Arthur Samuel, one of the pioneers of artificial intelligence defined ‘machine learning’ in 1959 as, ‘[A] field of study that gives computers the ability to learn without being explicitly programmed.’
The definition has not lost any of its validity since then. However, the general conditions, possibilities and areas of application for machine learning have changed. Today, machine learning systems can process enormous amounts of data, make very precise predictions, and be applied much more widely.
The ability of a machine to recognize patterns, interpret them correctly, and respond to them correctly does not come pre-installed on a computer. Instead, it is a process. This can take place in two ways.
In ‘supervised learning’, the machine also formulates the correct output for each input. A good example of supervised machine learning is the recognition of handwritten letters.

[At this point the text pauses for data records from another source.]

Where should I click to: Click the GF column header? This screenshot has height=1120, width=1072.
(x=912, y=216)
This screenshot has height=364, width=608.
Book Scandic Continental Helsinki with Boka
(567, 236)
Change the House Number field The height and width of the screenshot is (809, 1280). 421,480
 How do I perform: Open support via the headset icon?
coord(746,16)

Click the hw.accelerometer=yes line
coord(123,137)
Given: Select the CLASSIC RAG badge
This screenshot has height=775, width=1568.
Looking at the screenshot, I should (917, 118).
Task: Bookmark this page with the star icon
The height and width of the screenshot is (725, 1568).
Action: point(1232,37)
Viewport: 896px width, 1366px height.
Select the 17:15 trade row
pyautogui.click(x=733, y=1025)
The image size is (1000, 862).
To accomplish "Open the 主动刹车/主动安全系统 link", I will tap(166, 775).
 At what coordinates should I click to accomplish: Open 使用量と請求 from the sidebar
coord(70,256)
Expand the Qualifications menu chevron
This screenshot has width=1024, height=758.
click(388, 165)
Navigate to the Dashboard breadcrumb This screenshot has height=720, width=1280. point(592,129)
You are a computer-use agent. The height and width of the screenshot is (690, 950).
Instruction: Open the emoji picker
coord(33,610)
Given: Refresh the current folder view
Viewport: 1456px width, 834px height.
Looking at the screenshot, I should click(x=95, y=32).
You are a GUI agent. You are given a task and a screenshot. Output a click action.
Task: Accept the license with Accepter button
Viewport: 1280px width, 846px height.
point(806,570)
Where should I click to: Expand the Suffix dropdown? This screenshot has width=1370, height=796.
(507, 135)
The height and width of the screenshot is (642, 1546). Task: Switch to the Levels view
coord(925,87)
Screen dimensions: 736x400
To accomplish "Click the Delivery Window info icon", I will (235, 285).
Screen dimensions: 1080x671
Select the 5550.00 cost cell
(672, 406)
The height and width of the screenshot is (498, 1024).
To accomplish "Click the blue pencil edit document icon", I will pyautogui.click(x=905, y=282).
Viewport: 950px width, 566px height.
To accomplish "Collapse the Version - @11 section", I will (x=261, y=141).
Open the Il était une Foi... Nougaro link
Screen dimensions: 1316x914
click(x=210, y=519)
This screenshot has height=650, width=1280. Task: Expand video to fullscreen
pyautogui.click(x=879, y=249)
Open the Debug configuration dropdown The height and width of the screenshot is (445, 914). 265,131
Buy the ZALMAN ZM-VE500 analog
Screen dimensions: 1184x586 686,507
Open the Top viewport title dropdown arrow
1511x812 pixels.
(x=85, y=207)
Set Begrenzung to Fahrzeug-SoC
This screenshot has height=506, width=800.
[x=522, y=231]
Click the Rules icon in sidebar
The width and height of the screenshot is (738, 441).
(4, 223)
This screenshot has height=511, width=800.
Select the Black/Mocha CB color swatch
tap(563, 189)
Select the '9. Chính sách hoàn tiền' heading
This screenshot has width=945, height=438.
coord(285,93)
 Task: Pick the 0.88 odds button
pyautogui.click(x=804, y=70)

Images of a handwritten ABC are fed into the machine learning system. For each of these images, the metadata contains the information formulated by a human ‘teacher’ as to which letters are involved. The system learns in the training phase the different forms in which humans write a letter. Once the training is complete, the system should be able to abstract from what has been learned and clearly recognize handwriting.
There is also an approach called ‘unattended learning’. While supervised learning discovers patterns where the system has a set of ‘correct answers’, in ‘unsupervised learning’, machine learning systems find patterns where we do not. This may be because the correct answers are not observable or possible, or because there is no right answer for a particular problem. The algorithms are able to recognize structures and similarities in the data and create a learning model. As a result, such systems are often a black box in which even programmers are not sure about how the system learns exactly.
In practice, unsupervised machine learning is used, for example, where providers of marketing data scan huge data sets and classify users into specific clusters.
The foundations for machine learning were laid down in the middle of the last century. However, it is only in recent years that the potential of this approach has come to the fore. Two trends have favoured the rapid further development of the field and the application possibilities of machine learning in recent years. Computers are becoming increasingly performant in order to produce large amounts of data. Machine learning has also experienced a surge since complex graphics processors with several cores have allowed parallel calculations.
On the other hand, the larger the data volume, the greater the need to interpret, organise, and process the data. Scientific developments quickly found their way into commercial applications.
The more comprehensive the phenomena surrounding artificial intelligence and machine learning become in people’s everyday lives, the more frequently the related terms appear in the media.
The concepts of artificial intelligence, machine learning and deep learning are often blurred and confused. The connection is basically simple, with the concepts it’s like a set of Russian dolls. The largest, outer doll is AI. Machine learning is a branch of AI, while deep learning is considered a subdiscipline of machine learning.
The ‘Deep’ in Deep Learning refers to the number of layers through which the data is transformed. Deep learning uses hierarchical layers or a hierarchy of concepts in the process of machine learning. The artificial neural networks used are structured like the human brain, with the nodes connected via a network.
Automatic machine learning simplifies the setup of a system through extensive automation. Either the entire process or selected steps are automated so that no expert is required for each individual module. For example, data preparation, feature selection, or model selection can be automated. The Google Cloud AutoML service, for example, promises that the solution will enable even users with little programming knowledge to create machine learning systems such as translation models or models for natural language.
Another term often used in connection with machine learning is ‘data mining’. Machine learning and data mining have many similarities, but also significant differences. Machine learning is based on known characteristics and focused on predictions. In contrast, data mining focuses on discovering unknown properties in the data.